Firefox Tracking Flags

(Not tracked)

Details

(Reporter)

Description

a year ago
User Agent: Mozilla/5.0 (Windows NT 10.0; WOW64; rv:47.0) Gecko/20100101 Firefox/47.0
Build ID: 20160623154057

Steps to reproduce:

We are feeding the media source smoothly with a new 30fps mp4 h.264 frame quite precisely every 1/30 second in JavaScript.
The video stream is created with an equivalent of ffmpeg with "-movflags empty_moov+default_base_moof+frag_keyframe".


Actual results:

a) We want low-latency, but cannot get rid of the video element buffering/delay of at minimum 1/2 second.
b) And as longer the video is playing, as more the video is stuttering more and more, although we are still feeding the media source quite smoothly.

Contact me via email to get an URL to a non-public video player which gets live video data from one of our servers. By simply opening that URL you should be able to see that effect.


Expected results:

Smooth video display with close-to-zero latency.
how far apart are the keyframes?
(Reporter)

Comment 2

a year ago
(In reply to Jean-Yves Avenard [:jya] from comment #1)
> how far apart are the keyframes?

Give me a sec
(Reporter)

Comment 3

a year ago
(In reply to Jean-Yves Avenard [:jya] from comment #1)
> how far apart are the keyframes?

A single keyframe at the beginning, then P-frames only.
you mean a single keyframe ever? ouch.

that's no wonder you're seeing more and more pauses as you move forward.
As it attempts to decode frames ahead of time, and you're feeding the sourcebuffer slowly, it will likely reach the end of the buffered data often as decoding has caught up. At which time the decoder is drained to be able to output all frames already received.
As a drained decoder is no longer able to process more frames until a keyframe is seen, we have to seek back to the previous keyframe and start decoding again in a loop until we reach the point where it paused.

if the distance to the first keyframe keeps getting bigger, the time required to seek will grow over time. I am not surprised you're seeing pause (and likely CPU usage would go very high if no hardware decoder is present)

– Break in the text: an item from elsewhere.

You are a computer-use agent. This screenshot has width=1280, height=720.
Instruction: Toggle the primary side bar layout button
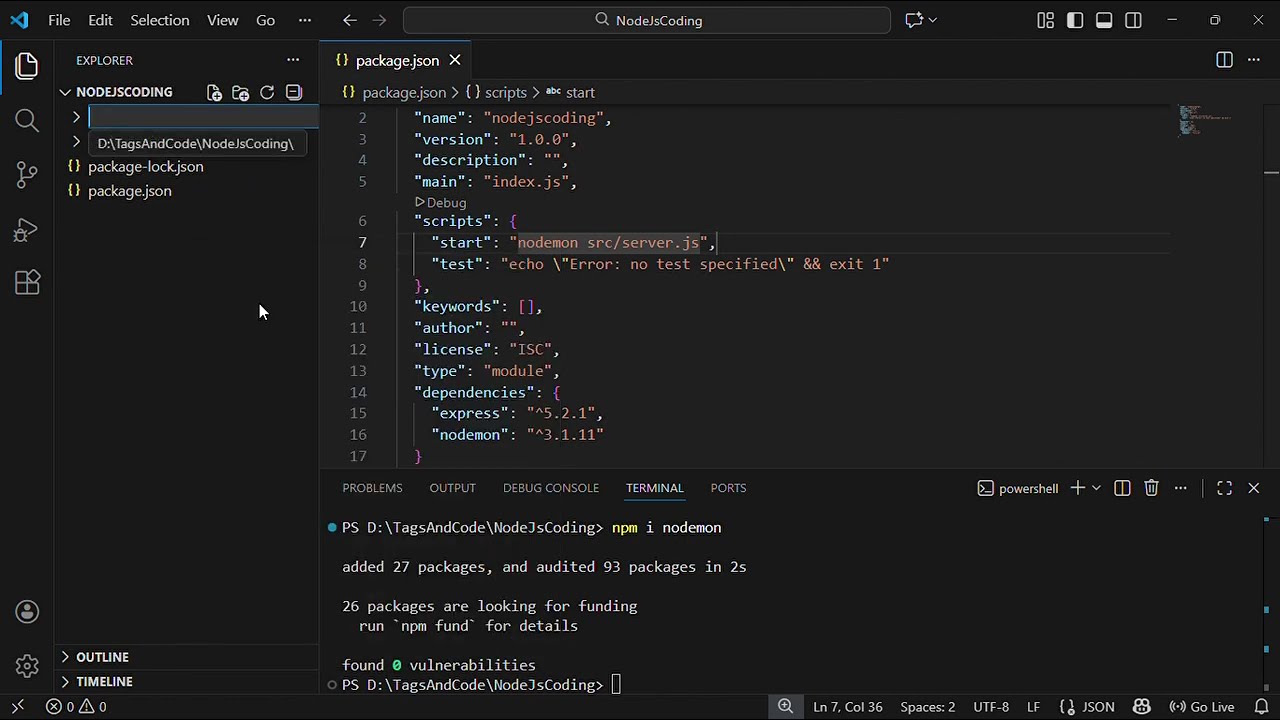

We could I guess only perform this attempt to output as many frames as possible only if we've seen multiple keyframes in the media.

But in any case, having a unique keyframe in a source buffer will not work well with MSE as it is now impossible to evict any data from the source buffer.
When the sourcebuffer size reaches its maximum (currently 100MiB), then as it's impossible to evict data, you will get an out of memory error.
As the eviction strategy is to evict frames already played, the first frame (which is the keyframe) would get evicted, causing as per spec, all following frames that depends on it to also be evicted. So you end up with an empty source buffer which would have to be repopulated.

Your encoding is not compatible with MSE as MSE is designed.
(Reporter)

Comment 5

a year ago
I see.

"As a drained decoder is no longer able to process more frames until a keyframe is seen"
-> is this a limitation of the WMF?

So we cannot avoid emitting a key frame every N frames?
What value of N do you recommend?

Unfortunately emitting key frames increases the bandwidth quickly -> N should be as high as possible.
And doesn't this also cause an delay of N frames because of the seeking algorithm you have described -> N should be 1 or as low as possible, right?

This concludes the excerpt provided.